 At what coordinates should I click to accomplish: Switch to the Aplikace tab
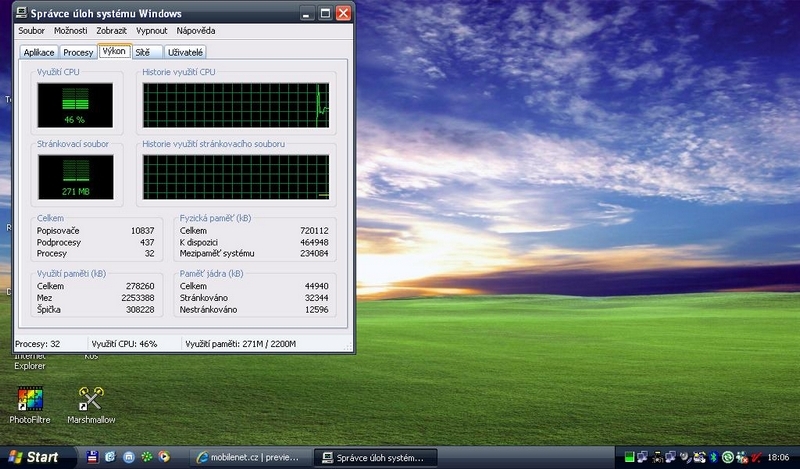(x=39, y=52)
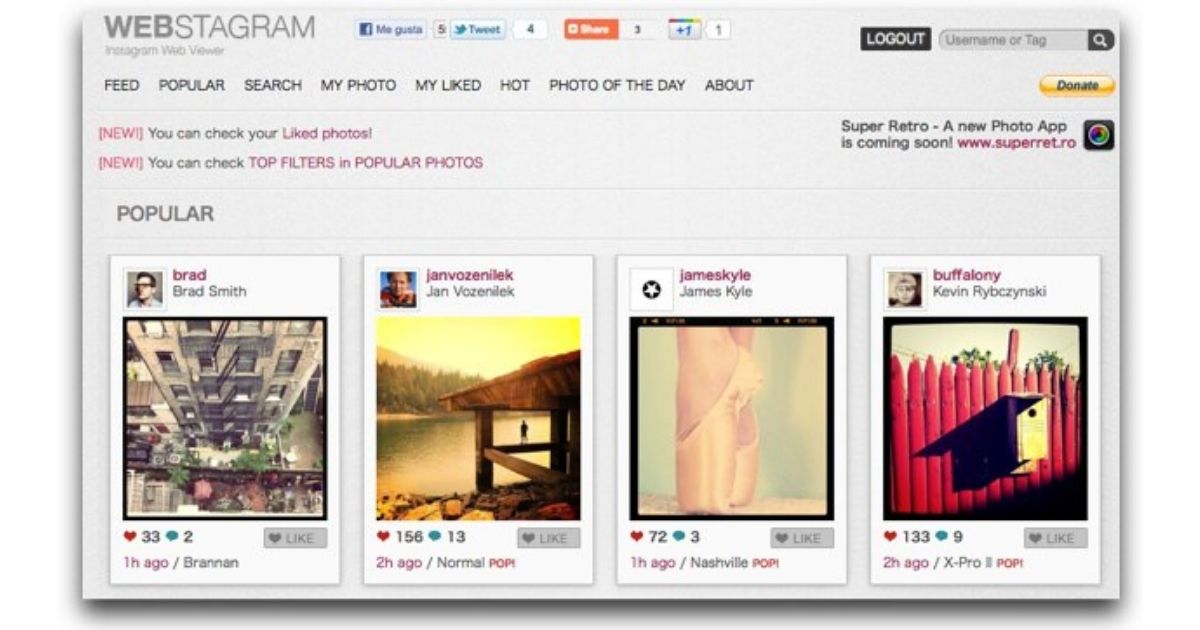
Task: Open the POPULAR menu item
Action: [x=192, y=85]
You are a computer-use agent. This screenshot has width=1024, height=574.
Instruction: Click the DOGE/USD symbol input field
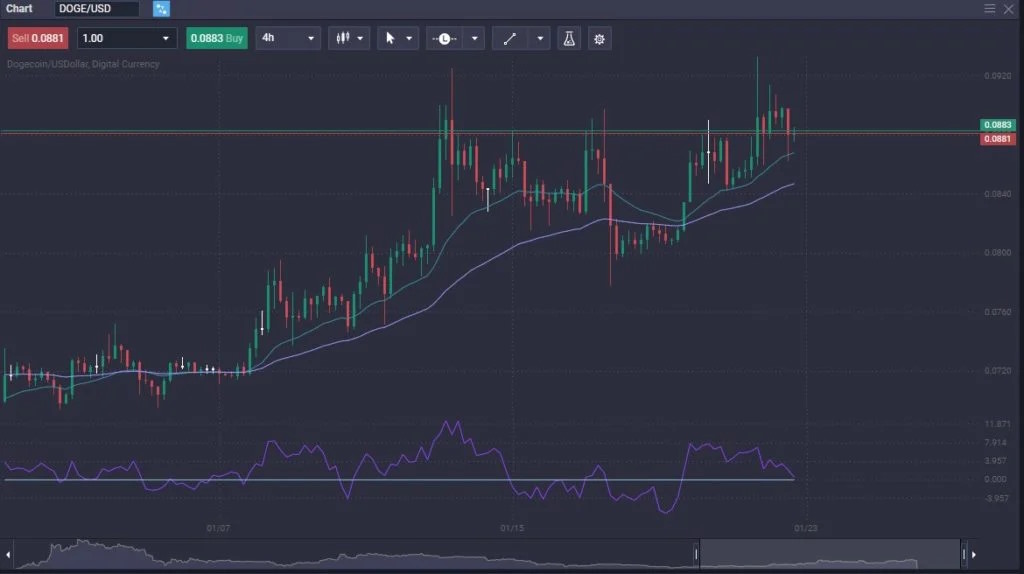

+===+

In transcribing the listing, keep each word as it is and drop the pictures.

 At what coordinates should I click to accomplish: Switch to the Aplikace tab
(x=39, y=52)
Task: Open the POPULAR menu item
Action: [x=192, y=85]
You are a computer-use agent. This screenshot has width=1024, height=574.
Instruction: Click the DOGE/USD symbol input field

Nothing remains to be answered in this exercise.